======== RECORD EXTRACTS ========
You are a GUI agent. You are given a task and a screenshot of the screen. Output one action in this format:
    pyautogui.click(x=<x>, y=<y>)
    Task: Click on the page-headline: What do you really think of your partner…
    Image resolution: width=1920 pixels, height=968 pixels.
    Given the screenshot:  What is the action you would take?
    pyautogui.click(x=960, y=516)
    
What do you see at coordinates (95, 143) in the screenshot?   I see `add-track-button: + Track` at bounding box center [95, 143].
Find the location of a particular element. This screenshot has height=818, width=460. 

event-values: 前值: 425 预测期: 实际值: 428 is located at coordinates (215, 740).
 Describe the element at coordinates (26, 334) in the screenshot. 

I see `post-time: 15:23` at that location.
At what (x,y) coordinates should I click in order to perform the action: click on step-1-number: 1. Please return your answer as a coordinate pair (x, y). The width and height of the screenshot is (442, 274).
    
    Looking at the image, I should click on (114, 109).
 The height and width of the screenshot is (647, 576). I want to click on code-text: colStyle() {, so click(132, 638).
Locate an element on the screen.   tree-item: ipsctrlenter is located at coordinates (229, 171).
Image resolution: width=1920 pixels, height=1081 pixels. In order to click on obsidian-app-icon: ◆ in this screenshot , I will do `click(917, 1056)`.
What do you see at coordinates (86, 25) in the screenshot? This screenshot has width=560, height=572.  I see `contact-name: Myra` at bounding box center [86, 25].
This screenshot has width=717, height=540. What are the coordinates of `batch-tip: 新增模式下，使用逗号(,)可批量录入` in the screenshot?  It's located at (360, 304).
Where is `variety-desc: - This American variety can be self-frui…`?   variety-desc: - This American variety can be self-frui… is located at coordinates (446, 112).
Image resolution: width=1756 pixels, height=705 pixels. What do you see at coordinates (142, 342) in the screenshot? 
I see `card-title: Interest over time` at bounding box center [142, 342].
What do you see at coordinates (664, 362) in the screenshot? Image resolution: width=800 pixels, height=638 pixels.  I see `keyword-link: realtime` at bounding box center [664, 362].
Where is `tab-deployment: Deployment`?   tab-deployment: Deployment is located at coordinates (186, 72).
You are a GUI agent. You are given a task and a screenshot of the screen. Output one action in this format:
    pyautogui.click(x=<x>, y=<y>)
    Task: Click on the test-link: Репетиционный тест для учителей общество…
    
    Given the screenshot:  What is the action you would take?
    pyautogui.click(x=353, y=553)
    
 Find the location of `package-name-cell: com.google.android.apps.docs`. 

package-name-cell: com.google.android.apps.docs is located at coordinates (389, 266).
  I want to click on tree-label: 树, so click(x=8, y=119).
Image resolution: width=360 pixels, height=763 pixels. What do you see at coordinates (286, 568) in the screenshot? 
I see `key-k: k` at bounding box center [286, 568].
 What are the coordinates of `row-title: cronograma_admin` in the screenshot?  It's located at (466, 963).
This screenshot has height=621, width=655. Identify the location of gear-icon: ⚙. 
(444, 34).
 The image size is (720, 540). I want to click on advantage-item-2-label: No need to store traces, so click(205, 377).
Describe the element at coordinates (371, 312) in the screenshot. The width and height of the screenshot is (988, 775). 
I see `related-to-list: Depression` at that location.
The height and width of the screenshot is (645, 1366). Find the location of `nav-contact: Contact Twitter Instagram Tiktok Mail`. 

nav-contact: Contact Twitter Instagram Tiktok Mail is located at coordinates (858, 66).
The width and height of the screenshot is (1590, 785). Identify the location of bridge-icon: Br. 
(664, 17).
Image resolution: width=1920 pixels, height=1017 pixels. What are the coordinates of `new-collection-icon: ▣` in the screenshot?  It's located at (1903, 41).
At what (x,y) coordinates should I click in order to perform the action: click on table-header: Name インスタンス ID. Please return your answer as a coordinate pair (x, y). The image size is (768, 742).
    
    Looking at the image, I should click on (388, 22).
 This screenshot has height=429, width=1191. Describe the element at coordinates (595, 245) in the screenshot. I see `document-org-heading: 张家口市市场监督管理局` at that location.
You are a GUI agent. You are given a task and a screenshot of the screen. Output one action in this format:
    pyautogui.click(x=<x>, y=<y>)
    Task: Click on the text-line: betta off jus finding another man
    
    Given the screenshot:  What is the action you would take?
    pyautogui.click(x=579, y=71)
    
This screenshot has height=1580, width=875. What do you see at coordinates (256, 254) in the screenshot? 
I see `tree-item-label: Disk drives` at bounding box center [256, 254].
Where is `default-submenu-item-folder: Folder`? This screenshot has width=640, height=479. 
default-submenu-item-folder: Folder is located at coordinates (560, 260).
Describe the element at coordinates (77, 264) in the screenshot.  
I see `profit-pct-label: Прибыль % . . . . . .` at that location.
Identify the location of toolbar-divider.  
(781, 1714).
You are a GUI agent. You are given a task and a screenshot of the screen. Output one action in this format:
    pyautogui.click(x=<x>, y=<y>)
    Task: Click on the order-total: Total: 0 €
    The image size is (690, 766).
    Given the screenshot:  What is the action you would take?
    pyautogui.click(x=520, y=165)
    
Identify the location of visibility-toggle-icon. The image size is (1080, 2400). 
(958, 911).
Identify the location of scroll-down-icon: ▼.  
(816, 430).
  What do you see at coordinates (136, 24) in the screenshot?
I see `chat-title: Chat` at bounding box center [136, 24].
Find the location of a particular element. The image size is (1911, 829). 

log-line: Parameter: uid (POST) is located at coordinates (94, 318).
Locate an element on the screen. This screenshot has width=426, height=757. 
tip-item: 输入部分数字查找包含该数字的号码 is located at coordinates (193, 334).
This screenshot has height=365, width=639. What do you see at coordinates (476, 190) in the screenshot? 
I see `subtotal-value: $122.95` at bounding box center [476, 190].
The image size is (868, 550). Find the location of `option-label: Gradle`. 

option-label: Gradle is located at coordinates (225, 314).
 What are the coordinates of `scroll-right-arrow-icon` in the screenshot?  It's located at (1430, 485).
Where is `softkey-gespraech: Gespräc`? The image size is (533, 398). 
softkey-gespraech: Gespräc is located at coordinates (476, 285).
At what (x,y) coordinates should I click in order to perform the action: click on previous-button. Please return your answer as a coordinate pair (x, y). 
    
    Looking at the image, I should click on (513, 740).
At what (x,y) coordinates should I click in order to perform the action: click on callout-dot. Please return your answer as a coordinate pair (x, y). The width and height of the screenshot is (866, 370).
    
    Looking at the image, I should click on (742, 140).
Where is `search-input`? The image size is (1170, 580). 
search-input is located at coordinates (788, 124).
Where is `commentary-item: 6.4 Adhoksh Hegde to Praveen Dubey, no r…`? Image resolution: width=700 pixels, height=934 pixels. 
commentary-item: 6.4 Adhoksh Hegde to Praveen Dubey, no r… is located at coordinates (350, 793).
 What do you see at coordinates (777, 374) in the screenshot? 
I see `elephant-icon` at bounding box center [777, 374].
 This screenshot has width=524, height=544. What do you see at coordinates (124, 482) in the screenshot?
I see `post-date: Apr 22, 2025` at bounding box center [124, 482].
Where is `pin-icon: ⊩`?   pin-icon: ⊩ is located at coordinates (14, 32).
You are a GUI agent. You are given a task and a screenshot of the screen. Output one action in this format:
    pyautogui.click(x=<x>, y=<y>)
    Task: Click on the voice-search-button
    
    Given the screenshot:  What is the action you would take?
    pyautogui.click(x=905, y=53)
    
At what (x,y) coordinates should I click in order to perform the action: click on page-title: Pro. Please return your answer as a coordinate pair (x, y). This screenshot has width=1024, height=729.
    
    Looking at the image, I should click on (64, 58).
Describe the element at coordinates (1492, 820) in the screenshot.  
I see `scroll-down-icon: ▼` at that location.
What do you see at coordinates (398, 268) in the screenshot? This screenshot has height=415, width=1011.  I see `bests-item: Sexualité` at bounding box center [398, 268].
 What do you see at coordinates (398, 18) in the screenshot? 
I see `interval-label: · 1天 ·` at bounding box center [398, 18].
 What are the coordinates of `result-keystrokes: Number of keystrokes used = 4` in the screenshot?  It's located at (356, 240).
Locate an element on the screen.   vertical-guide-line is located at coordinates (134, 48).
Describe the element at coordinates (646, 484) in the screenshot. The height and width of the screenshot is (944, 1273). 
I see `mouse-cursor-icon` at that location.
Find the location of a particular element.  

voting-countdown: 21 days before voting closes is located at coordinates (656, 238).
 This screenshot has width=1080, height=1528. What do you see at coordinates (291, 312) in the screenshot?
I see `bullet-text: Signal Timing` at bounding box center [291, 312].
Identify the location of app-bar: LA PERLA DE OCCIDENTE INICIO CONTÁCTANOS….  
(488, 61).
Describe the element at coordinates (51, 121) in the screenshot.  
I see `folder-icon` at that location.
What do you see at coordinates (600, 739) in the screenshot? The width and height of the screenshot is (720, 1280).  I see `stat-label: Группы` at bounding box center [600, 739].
========
• EXERCISE AIM
Lay out the lines of the data above as a Markdown table, starting at the line containing "What do you see at coordinates (86, 25)" and ending at the line containing "This screenshot has width=717, height=540.", with columns "No." and "Text" and no blank lines.

• ANSWER TO THIS TASK
| No. | Text |
|---|---|
| 1 | What do you see at coordinates (86, 25) in the screenshot? This screenshot has width=560, height=572.  I see `contact-name: Myra` at bounding box center [86, 25]. |
| 2 | This screenshot has width=717, height=540. What are the coordinates of `batch-tip: 新增模式下，使用逗号(,)可批量录入` in the screenshot?  It's located at (360, 304). |